# EXERCISE OBJECTIVE:
Transcribe verbatim the rows from the line containing "Image resolution: width=966" through the line containing "point(790,547)", including both of those lines.

Some rows:
Start

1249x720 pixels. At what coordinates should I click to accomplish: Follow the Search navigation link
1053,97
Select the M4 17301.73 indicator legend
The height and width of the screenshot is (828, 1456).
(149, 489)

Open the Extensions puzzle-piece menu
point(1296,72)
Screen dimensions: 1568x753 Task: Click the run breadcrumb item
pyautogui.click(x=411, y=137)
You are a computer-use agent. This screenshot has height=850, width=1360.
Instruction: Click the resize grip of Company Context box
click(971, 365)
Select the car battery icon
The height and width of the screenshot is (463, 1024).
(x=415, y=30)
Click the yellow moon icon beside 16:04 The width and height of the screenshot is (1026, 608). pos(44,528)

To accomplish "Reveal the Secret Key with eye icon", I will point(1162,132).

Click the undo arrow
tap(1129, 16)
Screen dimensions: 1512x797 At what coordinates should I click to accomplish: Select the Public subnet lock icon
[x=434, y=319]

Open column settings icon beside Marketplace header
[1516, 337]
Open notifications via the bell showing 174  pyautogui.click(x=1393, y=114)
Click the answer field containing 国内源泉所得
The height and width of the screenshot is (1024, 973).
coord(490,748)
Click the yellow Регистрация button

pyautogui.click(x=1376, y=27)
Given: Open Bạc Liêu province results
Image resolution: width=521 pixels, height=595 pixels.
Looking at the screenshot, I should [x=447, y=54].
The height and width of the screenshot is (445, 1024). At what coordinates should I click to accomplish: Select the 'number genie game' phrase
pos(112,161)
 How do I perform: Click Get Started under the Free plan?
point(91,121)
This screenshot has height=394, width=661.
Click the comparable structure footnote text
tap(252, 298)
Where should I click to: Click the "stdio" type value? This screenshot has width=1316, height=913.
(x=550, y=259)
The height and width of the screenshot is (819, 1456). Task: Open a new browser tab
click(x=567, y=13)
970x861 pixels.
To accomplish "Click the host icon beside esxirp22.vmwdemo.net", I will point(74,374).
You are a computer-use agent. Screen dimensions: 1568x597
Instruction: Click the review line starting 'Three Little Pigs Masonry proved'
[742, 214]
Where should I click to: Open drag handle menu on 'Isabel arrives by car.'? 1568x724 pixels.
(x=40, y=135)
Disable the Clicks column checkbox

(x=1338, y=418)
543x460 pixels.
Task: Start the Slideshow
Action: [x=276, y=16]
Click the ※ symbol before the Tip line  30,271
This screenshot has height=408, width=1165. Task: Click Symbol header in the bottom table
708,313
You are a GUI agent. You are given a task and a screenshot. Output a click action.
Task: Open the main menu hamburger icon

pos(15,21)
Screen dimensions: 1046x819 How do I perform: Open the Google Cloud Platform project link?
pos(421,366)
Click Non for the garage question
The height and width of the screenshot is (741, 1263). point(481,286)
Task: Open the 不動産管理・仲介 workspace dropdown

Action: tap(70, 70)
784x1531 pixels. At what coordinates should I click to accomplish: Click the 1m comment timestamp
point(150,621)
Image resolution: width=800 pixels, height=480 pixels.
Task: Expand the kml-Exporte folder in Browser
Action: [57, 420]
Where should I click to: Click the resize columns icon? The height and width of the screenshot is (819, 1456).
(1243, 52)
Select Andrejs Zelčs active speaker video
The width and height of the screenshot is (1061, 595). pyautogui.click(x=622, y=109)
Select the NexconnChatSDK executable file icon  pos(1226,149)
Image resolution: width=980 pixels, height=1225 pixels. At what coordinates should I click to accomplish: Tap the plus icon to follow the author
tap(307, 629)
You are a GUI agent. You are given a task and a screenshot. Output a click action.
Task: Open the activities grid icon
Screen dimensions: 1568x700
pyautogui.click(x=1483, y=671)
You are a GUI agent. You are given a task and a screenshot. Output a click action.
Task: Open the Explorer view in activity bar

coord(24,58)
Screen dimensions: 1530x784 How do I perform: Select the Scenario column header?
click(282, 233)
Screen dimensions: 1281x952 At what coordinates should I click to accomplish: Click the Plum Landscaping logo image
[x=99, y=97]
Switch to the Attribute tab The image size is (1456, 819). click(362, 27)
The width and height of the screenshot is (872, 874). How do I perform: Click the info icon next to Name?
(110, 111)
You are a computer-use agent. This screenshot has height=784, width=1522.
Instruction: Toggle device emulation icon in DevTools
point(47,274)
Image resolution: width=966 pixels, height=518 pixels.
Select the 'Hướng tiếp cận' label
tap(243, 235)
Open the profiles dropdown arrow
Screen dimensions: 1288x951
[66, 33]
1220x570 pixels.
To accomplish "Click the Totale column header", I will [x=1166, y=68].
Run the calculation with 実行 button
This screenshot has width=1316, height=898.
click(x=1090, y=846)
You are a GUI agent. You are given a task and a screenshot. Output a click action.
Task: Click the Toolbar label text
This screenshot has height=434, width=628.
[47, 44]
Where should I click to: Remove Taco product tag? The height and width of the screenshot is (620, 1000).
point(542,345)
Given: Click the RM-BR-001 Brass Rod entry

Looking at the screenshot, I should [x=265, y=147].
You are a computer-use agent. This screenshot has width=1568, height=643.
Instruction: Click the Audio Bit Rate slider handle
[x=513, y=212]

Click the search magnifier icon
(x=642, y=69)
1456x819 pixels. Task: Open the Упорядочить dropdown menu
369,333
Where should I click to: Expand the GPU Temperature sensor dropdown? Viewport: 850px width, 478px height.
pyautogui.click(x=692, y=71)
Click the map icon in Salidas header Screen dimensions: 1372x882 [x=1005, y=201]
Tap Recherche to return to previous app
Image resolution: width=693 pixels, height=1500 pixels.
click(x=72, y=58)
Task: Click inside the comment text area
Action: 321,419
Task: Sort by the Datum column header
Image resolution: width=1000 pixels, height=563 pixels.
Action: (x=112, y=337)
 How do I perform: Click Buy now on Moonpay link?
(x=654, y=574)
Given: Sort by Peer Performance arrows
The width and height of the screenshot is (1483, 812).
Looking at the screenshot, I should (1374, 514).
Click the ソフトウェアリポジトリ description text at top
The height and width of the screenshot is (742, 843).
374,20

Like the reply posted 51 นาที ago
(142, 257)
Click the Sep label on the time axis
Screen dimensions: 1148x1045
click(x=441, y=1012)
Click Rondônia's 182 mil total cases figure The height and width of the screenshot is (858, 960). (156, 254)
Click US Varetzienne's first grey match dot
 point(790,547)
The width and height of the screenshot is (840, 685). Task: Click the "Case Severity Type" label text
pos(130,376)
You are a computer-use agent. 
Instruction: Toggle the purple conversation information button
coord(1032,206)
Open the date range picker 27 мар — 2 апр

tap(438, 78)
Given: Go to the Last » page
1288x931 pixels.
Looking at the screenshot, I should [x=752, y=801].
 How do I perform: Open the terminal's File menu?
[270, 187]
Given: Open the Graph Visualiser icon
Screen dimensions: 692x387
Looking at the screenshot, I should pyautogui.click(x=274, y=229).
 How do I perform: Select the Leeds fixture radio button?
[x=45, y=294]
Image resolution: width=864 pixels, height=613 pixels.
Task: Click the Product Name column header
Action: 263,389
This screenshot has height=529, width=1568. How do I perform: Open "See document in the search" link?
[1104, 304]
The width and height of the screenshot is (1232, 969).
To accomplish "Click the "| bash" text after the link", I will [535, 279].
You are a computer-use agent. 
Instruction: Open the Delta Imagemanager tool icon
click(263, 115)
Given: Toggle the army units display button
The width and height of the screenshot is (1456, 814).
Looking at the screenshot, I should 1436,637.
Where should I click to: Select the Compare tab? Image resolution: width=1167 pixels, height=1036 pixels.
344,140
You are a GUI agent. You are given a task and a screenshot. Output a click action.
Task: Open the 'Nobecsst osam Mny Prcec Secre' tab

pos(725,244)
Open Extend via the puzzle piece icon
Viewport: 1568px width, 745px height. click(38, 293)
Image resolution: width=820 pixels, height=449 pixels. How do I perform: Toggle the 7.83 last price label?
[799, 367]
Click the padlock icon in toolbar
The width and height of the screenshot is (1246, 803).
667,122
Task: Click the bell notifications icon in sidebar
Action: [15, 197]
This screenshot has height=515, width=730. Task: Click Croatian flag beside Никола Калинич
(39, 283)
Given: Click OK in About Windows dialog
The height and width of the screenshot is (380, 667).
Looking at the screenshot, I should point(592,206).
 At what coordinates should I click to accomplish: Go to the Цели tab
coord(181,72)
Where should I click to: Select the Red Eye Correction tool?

End

# EXPECTED ANSWER:
Image resolution: width=966 pixels, height=518 pixels.
Select the 'Hướng tiếp cận' label
tap(243, 235)
Open the profiles dropdown arrow
Screen dimensions: 1288x951
[66, 33]
1220x570 pixels.
To accomplish "Click the Totale column header", I will [x=1166, y=68].
Run the calculation with 実行 button
This screenshot has width=1316, height=898.
click(x=1090, y=846)
You are a GUI agent. You are given a task and a screenshot. Output a click action.
Task: Click the Toolbar label text
This screenshot has height=434, width=628.
[47, 44]
Where should I click to: Remove Taco product tag? The height and width of the screenshot is (620, 1000).
point(542,345)
Given: Click the RM-BR-001 Brass Rod entry

Looking at the screenshot, I should [x=265, y=147].
You are a computer-use agent. This screenshot has width=1568, height=643.
Instruction: Click the Audio Bit Rate slider handle
[x=513, y=212]

Click the search magnifier icon
(x=642, y=69)
1456x819 pixels. Task: Open the Упорядочить dropdown menu
369,333
Where should I click to: Expand the GPU Temperature sensor dropdown? Viewport: 850px width, 478px height.
pyautogui.click(x=692, y=71)
Click the map icon in Salidas header Screen dimensions: 1372x882 [x=1005, y=201]
Tap Recherche to return to previous app
Image resolution: width=693 pixels, height=1500 pixels.
click(x=72, y=58)
Task: Click inside the comment text area
Action: 321,419
Task: Sort by the Datum column header
Image resolution: width=1000 pixels, height=563 pixels.
Action: (x=112, y=337)
 How do I perform: Click Buy now on Moonpay link?
(x=654, y=574)
Given: Sort by Peer Performance arrows
The width and height of the screenshot is (1483, 812).
Looking at the screenshot, I should (1374, 514).
Click the ソフトウェアリポジトリ description text at top
The height and width of the screenshot is (742, 843).
374,20

Like the reply posted 51 นาที ago
(142, 257)
Click the Sep label on the time axis
Screen dimensions: 1148x1045
click(x=441, y=1012)
Click Rondônia's 182 mil total cases figure The height and width of the screenshot is (858, 960). (156, 254)
Click US Varetzienne's first grey match dot
 point(790,547)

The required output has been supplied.